#### Description of the task:
From the line containing "The image size is (1200, 600)." through the last line of the entries below, repeat each line word for word and leave out the rest.

═════ Recorded information

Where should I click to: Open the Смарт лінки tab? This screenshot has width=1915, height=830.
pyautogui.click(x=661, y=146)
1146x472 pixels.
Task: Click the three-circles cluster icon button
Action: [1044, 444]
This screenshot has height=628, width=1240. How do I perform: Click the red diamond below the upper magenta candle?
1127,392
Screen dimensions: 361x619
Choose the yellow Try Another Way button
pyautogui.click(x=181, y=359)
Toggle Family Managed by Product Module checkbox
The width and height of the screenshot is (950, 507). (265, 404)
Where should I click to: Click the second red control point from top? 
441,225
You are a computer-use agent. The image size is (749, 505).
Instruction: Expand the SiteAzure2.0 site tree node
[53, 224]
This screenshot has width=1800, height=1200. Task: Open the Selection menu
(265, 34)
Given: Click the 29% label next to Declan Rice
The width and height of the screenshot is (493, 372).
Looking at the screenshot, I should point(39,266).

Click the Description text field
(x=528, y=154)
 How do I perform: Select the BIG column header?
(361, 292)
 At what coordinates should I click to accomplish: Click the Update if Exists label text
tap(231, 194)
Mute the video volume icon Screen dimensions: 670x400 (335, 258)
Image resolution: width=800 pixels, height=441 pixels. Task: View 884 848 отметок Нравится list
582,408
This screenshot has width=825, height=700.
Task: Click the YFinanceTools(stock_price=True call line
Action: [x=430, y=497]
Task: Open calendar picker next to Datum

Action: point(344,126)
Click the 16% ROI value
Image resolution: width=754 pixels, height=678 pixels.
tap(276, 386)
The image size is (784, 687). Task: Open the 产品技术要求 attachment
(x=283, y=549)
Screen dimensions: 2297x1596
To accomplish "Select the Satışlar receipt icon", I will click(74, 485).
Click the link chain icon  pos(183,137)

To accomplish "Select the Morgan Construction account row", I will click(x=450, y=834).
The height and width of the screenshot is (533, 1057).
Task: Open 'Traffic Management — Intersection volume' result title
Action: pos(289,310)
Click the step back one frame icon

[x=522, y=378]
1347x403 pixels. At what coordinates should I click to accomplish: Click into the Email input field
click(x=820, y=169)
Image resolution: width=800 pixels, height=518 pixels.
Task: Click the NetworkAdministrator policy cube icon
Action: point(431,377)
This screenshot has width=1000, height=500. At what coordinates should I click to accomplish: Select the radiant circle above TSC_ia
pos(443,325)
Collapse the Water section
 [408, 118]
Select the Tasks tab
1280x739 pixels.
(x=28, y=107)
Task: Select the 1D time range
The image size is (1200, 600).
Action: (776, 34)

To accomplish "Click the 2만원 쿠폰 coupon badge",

══════════

#### Result for this task:
The image size is (1200, 600).
Action: (776, 34)

To accomplish "Click the 2만원 쿠폰 coupon badge",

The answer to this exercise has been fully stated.